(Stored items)
'''

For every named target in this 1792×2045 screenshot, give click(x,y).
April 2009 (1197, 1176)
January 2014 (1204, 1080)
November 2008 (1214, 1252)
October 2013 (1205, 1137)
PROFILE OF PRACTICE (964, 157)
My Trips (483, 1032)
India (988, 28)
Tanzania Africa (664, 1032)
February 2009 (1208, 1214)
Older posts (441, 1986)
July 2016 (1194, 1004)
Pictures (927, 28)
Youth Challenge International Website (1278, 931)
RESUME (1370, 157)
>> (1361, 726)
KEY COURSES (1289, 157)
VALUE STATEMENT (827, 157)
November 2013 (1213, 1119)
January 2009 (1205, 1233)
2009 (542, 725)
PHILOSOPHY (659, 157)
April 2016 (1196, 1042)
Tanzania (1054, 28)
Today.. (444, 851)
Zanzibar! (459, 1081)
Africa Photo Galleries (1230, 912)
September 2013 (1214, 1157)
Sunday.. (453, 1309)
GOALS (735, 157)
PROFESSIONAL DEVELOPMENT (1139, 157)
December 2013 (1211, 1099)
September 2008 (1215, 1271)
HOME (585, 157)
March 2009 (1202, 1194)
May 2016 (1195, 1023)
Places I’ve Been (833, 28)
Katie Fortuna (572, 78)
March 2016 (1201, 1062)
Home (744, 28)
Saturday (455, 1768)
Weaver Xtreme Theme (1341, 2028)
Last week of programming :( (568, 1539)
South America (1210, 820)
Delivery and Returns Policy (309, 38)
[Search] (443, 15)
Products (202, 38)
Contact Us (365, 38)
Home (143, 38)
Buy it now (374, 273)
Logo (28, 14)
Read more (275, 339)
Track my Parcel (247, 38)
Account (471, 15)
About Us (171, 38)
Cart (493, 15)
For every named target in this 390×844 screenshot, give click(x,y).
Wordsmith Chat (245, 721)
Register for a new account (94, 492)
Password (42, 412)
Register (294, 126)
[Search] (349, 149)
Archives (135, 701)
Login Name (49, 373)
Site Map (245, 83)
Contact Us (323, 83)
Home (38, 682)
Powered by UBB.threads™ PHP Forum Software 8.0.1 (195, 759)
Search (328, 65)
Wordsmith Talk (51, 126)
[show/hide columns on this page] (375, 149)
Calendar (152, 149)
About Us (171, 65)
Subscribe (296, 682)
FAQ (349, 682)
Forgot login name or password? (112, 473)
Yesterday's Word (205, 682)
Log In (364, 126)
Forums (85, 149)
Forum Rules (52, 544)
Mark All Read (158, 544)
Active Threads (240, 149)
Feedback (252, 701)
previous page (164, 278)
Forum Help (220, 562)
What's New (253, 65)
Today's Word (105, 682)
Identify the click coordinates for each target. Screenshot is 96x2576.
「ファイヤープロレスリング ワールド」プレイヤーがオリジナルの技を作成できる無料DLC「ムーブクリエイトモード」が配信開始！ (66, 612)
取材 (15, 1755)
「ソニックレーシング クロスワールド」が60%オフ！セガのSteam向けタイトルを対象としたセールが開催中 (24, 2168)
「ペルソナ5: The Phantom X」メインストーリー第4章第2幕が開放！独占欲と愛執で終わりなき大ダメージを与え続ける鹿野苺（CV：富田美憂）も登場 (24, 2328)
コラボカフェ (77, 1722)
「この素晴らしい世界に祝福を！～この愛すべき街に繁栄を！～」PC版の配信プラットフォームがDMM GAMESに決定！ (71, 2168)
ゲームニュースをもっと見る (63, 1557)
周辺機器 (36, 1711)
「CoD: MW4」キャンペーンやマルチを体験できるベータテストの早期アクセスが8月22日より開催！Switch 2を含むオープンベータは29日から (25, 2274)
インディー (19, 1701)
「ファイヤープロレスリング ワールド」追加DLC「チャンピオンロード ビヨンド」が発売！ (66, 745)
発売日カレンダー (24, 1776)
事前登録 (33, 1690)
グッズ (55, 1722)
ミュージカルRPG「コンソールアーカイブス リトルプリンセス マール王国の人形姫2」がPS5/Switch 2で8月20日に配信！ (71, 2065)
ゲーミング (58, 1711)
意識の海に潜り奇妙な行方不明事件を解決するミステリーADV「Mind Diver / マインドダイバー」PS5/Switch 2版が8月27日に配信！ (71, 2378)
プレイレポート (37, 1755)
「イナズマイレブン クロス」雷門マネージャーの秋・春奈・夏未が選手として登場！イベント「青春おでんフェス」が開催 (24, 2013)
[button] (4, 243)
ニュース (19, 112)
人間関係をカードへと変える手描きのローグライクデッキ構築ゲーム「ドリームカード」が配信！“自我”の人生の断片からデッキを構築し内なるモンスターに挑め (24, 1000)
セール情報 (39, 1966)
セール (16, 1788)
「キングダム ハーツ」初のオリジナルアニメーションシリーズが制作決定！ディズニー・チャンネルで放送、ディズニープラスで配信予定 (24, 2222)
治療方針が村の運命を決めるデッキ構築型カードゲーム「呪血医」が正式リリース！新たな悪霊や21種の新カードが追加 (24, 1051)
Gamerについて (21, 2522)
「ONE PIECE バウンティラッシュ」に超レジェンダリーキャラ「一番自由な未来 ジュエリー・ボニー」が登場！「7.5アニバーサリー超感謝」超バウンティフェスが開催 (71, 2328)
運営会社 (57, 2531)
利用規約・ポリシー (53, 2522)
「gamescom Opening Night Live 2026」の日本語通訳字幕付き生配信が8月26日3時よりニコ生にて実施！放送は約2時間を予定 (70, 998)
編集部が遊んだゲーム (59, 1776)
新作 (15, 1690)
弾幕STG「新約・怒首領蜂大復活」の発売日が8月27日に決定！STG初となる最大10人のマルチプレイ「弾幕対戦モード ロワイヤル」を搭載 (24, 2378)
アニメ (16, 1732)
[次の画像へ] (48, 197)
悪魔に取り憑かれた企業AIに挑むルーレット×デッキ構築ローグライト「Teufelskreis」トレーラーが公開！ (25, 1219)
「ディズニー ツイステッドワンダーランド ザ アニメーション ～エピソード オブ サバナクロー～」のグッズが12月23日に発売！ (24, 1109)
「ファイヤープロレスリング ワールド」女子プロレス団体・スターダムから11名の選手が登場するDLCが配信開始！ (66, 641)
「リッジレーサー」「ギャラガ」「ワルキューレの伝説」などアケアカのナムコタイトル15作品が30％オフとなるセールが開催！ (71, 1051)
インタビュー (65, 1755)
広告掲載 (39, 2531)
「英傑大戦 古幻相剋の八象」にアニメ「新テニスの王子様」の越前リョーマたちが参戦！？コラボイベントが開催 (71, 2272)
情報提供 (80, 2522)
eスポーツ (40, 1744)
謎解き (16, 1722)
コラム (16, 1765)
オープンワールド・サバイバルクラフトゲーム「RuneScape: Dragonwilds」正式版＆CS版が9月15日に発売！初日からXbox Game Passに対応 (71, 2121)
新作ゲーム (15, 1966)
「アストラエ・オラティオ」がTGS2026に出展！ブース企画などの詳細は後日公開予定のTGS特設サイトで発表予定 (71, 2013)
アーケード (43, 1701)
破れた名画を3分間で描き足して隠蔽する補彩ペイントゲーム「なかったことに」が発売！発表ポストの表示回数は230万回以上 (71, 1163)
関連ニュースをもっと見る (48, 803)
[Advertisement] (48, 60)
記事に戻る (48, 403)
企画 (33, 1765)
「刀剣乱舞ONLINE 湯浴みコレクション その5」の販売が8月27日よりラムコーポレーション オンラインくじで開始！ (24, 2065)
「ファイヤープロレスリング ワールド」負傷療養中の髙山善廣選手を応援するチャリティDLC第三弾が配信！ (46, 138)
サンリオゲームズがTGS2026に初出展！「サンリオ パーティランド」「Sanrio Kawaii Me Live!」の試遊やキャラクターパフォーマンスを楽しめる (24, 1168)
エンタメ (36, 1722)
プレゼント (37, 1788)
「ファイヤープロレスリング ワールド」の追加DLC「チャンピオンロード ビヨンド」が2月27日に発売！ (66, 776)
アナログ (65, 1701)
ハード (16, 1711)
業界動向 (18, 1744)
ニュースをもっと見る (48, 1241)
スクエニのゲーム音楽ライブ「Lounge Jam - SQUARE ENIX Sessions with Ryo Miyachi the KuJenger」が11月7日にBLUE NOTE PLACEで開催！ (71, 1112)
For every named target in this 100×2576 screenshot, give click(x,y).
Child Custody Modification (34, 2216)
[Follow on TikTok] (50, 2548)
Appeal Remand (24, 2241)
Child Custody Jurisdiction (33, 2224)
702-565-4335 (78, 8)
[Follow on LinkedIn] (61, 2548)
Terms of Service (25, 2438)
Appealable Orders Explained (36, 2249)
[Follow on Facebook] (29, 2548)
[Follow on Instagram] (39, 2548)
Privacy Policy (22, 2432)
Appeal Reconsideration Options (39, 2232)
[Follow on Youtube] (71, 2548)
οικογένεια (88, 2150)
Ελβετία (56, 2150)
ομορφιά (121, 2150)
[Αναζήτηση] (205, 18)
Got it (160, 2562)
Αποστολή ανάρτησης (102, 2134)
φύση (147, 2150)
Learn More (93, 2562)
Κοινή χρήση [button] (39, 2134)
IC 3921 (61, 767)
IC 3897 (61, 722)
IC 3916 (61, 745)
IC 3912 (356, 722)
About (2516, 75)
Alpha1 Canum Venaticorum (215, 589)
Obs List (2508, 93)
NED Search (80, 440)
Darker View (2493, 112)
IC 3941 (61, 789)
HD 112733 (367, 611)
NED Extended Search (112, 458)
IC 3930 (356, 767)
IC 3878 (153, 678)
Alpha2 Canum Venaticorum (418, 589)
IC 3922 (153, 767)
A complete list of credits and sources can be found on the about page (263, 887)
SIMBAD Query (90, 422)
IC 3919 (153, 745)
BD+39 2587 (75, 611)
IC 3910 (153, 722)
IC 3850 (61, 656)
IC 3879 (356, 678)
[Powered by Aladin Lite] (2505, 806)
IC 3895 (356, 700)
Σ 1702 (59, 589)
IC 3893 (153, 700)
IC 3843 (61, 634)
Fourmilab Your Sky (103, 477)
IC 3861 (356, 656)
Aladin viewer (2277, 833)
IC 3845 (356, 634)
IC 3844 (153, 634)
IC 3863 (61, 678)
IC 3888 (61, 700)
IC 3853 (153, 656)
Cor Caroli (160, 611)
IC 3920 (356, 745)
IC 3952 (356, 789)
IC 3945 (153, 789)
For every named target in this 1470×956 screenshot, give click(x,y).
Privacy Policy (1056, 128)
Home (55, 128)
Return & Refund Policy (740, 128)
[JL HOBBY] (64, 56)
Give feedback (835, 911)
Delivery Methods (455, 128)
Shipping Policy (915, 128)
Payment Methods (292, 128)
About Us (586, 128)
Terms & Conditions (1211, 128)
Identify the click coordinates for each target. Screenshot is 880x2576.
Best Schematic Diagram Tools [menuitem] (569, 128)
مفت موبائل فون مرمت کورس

'''

## WORK REQUIRED
The reply should consist solely of the lines of the data, exact, from the opening line through the line with "VALUE STATEMENT (827, 157)", inclusive.

## ANSWER FOR THIS EXERCISE
For every named target in this 1792×2045 screenshot, give click(x,y).
April 2009 (1197, 1176)
January 2014 (1204, 1080)
November 2008 (1214, 1252)
October 2013 (1205, 1137)
PROFILE OF PRACTICE (964, 157)
My Trips (483, 1032)
India (988, 28)
Tanzania Africa (664, 1032)
February 2009 (1208, 1214)
Older posts (441, 1986)
July 2016 (1194, 1004)
Pictures (927, 28)
Youth Challenge International Website (1278, 931)
RESUME (1370, 157)
>> (1361, 726)
KEY COURSES (1289, 157)
VALUE STATEMENT (827, 157)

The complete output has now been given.